→ TASK STATEMENT
Among the entries, which lines carry the string "computer"? Copy every one.

→ INFORMATION SUPPLIED
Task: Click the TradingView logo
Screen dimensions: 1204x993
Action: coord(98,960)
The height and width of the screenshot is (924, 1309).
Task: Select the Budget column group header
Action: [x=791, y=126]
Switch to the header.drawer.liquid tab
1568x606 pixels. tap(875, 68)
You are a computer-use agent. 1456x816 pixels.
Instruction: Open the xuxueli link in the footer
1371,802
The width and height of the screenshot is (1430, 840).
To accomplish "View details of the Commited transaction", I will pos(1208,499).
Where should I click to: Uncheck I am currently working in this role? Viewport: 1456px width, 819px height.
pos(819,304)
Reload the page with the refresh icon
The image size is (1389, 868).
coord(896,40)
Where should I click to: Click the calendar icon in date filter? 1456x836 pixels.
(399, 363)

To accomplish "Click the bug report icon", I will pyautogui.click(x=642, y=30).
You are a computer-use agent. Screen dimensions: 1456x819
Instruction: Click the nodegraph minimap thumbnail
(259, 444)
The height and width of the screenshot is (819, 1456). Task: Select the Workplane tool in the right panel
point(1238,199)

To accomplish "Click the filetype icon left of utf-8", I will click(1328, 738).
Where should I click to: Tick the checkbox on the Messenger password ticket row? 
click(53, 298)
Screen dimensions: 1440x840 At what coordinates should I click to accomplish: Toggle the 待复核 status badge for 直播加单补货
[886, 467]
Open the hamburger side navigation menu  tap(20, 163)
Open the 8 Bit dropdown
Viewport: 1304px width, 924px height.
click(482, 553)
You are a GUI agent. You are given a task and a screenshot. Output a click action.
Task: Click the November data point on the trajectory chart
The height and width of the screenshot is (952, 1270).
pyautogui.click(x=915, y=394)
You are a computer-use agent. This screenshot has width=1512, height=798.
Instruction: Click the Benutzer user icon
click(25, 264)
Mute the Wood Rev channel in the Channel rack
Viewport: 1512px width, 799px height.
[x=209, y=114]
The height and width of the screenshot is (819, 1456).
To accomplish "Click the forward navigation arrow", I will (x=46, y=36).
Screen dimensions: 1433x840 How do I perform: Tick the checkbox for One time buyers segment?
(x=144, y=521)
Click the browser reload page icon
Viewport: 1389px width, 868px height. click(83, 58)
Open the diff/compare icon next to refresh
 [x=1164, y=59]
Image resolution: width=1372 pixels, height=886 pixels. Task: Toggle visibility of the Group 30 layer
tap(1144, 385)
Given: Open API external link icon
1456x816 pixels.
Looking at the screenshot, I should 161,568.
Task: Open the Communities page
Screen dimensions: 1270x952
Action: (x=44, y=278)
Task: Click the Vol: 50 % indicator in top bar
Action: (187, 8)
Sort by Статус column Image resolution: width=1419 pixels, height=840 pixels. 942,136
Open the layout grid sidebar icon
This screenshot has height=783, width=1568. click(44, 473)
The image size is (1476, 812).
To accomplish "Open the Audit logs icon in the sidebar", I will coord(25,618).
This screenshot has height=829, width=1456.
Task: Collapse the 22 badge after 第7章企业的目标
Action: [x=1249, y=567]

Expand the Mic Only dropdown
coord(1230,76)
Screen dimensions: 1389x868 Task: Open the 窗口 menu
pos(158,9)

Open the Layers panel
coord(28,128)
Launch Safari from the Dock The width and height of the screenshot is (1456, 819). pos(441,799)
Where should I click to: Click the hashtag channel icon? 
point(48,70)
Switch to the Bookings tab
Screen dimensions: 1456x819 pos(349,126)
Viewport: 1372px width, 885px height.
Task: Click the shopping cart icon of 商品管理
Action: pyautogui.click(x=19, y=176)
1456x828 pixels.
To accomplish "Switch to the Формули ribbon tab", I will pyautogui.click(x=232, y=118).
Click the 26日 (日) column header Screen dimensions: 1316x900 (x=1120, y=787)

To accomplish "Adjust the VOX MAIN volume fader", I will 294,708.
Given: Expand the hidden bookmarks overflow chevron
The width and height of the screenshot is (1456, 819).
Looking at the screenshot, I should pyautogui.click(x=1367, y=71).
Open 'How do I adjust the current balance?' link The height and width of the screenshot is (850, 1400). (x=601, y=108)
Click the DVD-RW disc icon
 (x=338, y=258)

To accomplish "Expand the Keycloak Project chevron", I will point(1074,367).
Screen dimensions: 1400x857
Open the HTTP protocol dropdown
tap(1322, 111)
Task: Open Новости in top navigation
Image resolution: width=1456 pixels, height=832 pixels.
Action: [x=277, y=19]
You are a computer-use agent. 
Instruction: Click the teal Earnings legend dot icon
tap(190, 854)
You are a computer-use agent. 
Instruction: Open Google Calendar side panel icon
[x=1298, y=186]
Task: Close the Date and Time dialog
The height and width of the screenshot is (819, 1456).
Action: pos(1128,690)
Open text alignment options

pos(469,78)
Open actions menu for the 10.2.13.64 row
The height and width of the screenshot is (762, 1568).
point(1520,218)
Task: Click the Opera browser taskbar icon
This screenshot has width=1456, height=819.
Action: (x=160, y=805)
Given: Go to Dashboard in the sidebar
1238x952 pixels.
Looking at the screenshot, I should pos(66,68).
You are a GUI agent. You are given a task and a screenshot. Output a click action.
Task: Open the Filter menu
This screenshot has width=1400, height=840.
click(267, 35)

→ WRITTEN SOLUTION
You are a computer-use agent. 1456x816 pixels.
You are a computer-use agent. Screen dimensions: 1456x819
You are a computer-use agent. This screenshot has width=1512, height=798.
You are a computer-use agent. 
You are a computer-use agent. 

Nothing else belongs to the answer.